In [4]:
import sentencepiece as spm
import csv

In [2]:
#导入外部文件训练训练分词模型
spm.SentencePieceTrainer.train(
    input = 'XYJ.txt',
    model_prefix = "XYJ_mod",
    vocab_size=10000, 
    model_type='unigram',      # 或 'bpe'
    user_defined_symbols=['PAD','UNK']  # 自定义符号（可选）
)


In [None]:
sp = spm.SentencePieceProcessor()
sp.Load('XYJ_mod.model')

ds_comments = []
with open('C','r') as f:
    reader = csv.DictReader(f)
    for row in reader:
        star = int(row['Star'])
        if star in [1,2,4,5]:
            comment = row["Comment"]
            #使用 EncodeAsIds 直接得到 ID
            words = sp.EncodeAsIds(comment)
            ds_comments.append((words, 1 if star > 2 else 0))

print(len(ds_comments))

In [None]:
ds_comments = [c for c in ds_comments if len(c[0]) in range(10, 150)]
print(len(ds_comments))

In [None]:
import pickle
with open('ds_comments.pkl','rb') as f:
        comments_data = pickle.load(f)

In [None]:
import torch
import torch.nn as nn
import torch.optim as optim
from torch.nn.utils.rnn import pad_sequence
from torch.utils.data import DataLoader


In [None]:

class Comments_Classifier(nn.Module):
    def __init__(self,vocab_size,embedding_dim,hidden_size,num_classes,pad_id=0): 
        super().__init__()
        self.embedding = nn.Embedding(vocab_size, embedding_dim, padding_idx=pad_id)
        self.rnn = nn.LSTM(embedding_dim,hidden_size,batch_first=True)
        self.fc = nn.Linear(hidden_size, num_classes)

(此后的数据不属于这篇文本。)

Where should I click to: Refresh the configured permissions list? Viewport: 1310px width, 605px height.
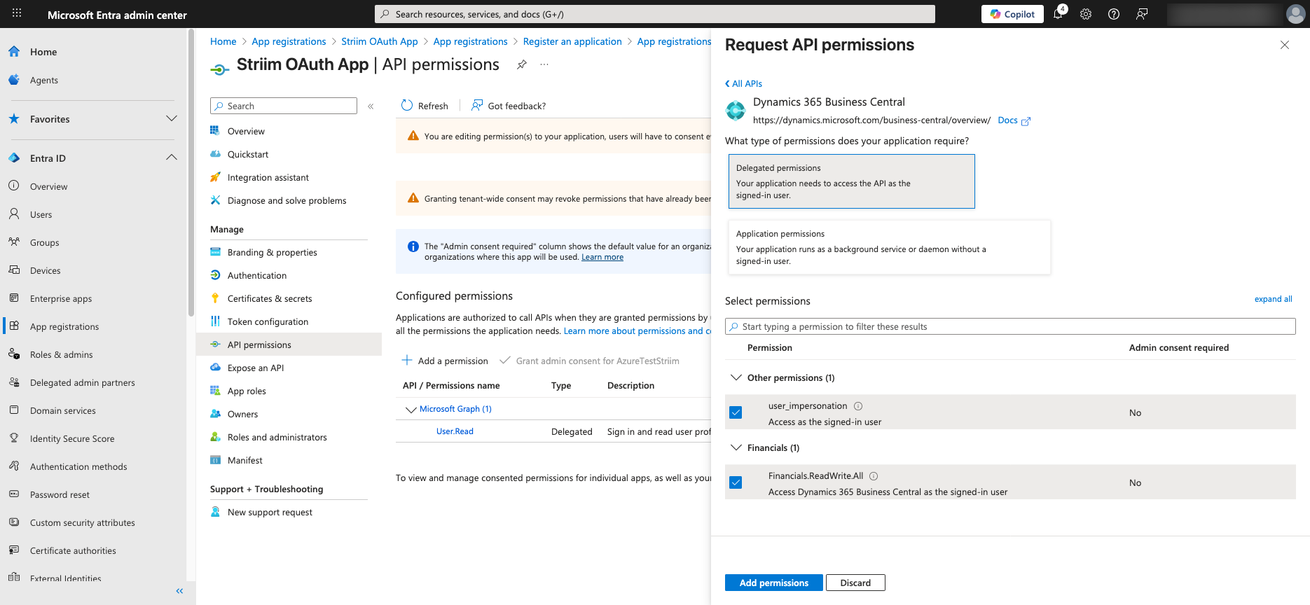coord(424,105)
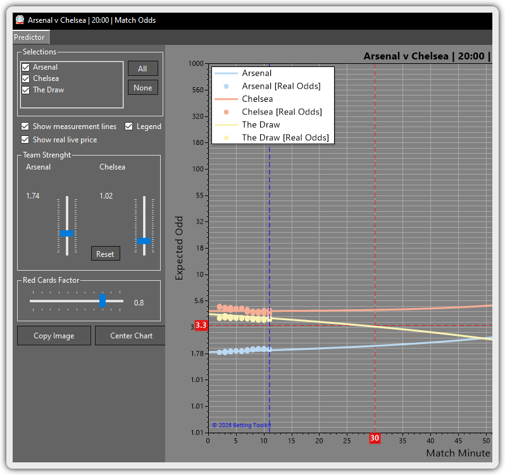Reset the team strength values
Viewport: 505px width, 475px height.
tap(105, 254)
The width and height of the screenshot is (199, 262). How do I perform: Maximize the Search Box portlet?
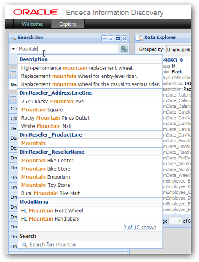pos(118,38)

    def forward(self, input_ids):
        # input_ids: (batch_size, seq_len)
        # embedded: (batch_size, seq_len, embedding_dim)
        embedded = self.embedding(input_ids)
        # output: (batch_size, seq_len, hidden_size)
        output, (hidden, _) = self.rnn(embedded)
        output = self.fc(output[:, -1, :])
        
        return output
    

if __name__ == '__main__':
    #设备配置
    device = torch.device('cuda' if torch.cuda.is_available() else 'cpu')

    #加载训练语料
    with open('ds_comments.pkl','rb') as f:
        comments_data = pickle.load(f)

    #构建词汇表
    sp = spm.SentencePieceProcessor()
    sp.Load('XYJ_mod.model')
    vocab_size = sp.GetPieceSize()# 直接获取词汇表大小

    #所有向量集合 Embedding（词嵌入）
    # emb = nn.Embedding(len(w2idx),100) # 词汇表大小，向量维度

    #回调函数，自定义数据转换方法
    #该函数会在每个batch数据加载时被调用
    def convert_data(batch_data):
        comments, votes = [],[]
        #分别提取评论和标签
        for comment,vote in batch_data:
            comments.append(torch.tensor( comment))
            votes.append(vote)

        #将评论和标签转换为tensor,# 使用 SentencePiece 的 pad_id
        commt = pad_sequence(comments, batch_first=True, padding_value=sp.pad_id())
        lables = torch.tensor(votes)
        return commt, lables
    #通过Dataset构建DataLoader
    dataloader = DataLoader(comments_data, batch_size=32, shuffle=True, collate_fn=convert_data)


    #模型参数
    vocab_size = vocab_size
    embedding_dim = 100
    hidden_size = 128
    num_classes = 2

    #构建模型
    model = Comments_Classifier(vocab_size, embedding_dim, hidden_size, num_classes).to(device)

    #损失函数
    criterion = nn.CrossEntropyLoss()
    #优化器
    optimizer = optim.Adam(model.parameters(), lr=0.001)

    #训练模型
    num_epochs = 1
    for epoch in range(num_epochs):
        for i, (comm,lable) in enumerate(dataloader):
            #将数据移动到设备上
            comm = comm.to(device)
            lable = lable.to(device)

            #前向传播
            outputs = model(comm)
            #计算损失
            loss = criterion(outputs, lable)
            #反向传播
            optimizer.zero_grad()
            loss.backward()

            #梯度裁剪
            torch.nn.utils.clip_grad_norm_(model.parameters(), max_norm=1.0)
            #更新参数
            optimizer.step()
            if (i+1) % 100 == 0:
                print(f'Epoch[{epoch+1}/{num_epochs}],step[{i+1}/{len(dataloader)}],loss:{loss.item():.4f}')


        #保存模型
    torch.save(model.state_dict(),'dmsc_comments_classifier_spm.pth')
            

In [None]:
#模型推理


embedding_dim = 100
hidden_size = 128
num_classes = 2

#加载模型
sp = spm.SentencePieceProcessor()
sp.Load('XYJ_mod.model')
vocab_size = sp.GetPieceSize()# 直接获取词汇表大小

# 测试模型
comment1 = '这部电影真好看！我很喜欢'
comment2 = '看到一半就不想看了，太无聊了，演员演技也很差'

device = torch.device('cuda' if torch.cuda.is_available() else 'cpu')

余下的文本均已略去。